The introduction of exotic plant pathogenic oomycetes to natural ecosystems can also cause devastating effects. For example, Phytophthora cinnamomi has decimated native plants in Australia and South America.
More recently, sudden oak death, a disease caused by a new species, Phytophthora ramorum, has emerged as a severe disease of oak trees along the Pacific Coast of the United States.
Other notorious oomycete pathogens include the obligate biotrophs Plasmopara viticola, the agent of downy mildew of grapevine, as well as Albugo and Peronospora species, which cause white rust and downy mildews on several crops.
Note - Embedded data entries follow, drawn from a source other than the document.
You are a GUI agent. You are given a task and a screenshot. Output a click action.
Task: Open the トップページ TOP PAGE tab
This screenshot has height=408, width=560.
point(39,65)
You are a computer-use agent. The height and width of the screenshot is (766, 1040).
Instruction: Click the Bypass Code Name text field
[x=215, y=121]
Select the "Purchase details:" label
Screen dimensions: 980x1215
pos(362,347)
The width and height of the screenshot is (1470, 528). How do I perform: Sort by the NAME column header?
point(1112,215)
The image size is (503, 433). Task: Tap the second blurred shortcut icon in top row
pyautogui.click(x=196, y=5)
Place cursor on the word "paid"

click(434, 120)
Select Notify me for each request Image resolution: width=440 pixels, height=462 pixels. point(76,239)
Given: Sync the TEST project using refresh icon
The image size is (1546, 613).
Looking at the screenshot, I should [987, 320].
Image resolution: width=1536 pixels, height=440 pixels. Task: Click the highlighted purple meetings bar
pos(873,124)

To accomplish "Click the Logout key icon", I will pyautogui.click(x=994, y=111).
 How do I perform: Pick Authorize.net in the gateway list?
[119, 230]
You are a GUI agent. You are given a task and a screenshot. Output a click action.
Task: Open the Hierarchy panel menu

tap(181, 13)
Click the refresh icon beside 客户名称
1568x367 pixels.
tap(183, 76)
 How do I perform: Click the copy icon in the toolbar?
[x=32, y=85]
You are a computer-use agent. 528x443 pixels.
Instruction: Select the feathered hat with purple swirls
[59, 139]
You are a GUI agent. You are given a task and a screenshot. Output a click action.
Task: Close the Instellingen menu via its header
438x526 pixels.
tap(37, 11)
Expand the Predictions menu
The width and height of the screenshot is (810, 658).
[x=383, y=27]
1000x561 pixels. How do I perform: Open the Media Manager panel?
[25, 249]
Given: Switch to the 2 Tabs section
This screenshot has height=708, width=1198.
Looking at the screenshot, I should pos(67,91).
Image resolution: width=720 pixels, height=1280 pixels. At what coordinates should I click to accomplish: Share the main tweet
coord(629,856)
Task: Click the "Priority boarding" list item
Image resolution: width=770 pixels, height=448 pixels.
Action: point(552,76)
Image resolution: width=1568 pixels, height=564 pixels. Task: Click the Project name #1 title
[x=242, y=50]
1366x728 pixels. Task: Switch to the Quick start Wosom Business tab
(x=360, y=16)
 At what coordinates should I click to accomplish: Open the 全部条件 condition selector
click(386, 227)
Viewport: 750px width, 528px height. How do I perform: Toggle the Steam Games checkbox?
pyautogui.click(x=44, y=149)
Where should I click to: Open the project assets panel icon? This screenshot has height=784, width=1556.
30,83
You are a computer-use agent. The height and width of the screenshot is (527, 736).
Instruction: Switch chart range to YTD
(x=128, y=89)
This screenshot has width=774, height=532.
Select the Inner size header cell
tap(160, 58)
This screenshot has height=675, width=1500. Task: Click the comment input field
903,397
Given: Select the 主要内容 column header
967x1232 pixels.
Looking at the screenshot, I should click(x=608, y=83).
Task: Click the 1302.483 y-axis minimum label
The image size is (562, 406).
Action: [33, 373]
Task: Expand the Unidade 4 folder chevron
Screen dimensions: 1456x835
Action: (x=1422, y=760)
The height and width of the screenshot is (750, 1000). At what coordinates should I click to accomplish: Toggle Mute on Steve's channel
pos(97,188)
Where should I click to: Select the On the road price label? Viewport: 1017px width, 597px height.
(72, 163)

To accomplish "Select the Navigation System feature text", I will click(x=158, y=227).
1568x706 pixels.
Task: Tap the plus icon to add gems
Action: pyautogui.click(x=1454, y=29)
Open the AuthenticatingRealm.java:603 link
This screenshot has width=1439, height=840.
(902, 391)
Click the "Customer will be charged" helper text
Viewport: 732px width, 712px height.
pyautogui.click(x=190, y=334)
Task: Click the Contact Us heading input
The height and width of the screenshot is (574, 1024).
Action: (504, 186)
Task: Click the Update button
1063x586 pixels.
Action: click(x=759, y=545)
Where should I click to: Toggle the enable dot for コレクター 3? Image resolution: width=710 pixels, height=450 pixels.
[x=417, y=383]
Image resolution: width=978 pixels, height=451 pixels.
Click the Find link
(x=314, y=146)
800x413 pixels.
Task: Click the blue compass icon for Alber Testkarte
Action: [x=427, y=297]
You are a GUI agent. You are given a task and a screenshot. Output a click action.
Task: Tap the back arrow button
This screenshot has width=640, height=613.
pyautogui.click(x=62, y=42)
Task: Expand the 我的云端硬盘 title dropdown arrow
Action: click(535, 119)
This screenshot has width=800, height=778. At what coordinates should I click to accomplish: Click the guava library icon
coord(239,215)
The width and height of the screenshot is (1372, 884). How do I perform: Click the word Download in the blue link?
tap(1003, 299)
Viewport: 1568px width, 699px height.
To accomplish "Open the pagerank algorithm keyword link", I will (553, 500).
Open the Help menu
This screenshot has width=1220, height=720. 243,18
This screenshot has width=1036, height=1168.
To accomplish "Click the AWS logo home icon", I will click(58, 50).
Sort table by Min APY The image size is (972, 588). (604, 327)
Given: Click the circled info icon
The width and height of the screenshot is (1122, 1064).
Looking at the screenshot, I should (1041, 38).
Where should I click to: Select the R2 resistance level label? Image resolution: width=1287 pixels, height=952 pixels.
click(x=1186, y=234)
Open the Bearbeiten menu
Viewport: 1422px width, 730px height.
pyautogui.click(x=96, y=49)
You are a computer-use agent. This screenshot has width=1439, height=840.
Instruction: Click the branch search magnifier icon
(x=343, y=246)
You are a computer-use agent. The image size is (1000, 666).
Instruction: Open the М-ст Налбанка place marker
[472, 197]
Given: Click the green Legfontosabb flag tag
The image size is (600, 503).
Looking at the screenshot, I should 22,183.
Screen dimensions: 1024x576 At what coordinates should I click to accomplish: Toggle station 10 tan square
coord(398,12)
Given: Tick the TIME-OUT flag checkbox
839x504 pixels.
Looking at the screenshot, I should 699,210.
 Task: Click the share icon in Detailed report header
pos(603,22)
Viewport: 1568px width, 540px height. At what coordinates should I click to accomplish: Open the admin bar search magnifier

Animal-pathogenic oomycetes are common. At least one oomycete species, Pythium insidiosum, is known to infect mammals, sometimes including humans, fatally.
However, most economic impact on animals is caused by oomycetes that infect fish, fish eggs, and crustaceans. Examples include Saprolegnia parasitica, a ubiquitous pathogen of fish that is common in aquaria and can cause severe losses in aquaculture, particularly when fish density is too high or fish diet is unbalanced.
Another important animal pathogenic oomycete is Aphanomyces astaci, the agent of crayfish plague that decimated European crayfish populations following its introduction from North America.
Animal-pathogenic oomycetes can also have beneficial effects. At least one species of oomycetes, the insect pathogen Lagenidium giganteum, has been commercialized by a California company as a biocontrol agent for mosquitoes.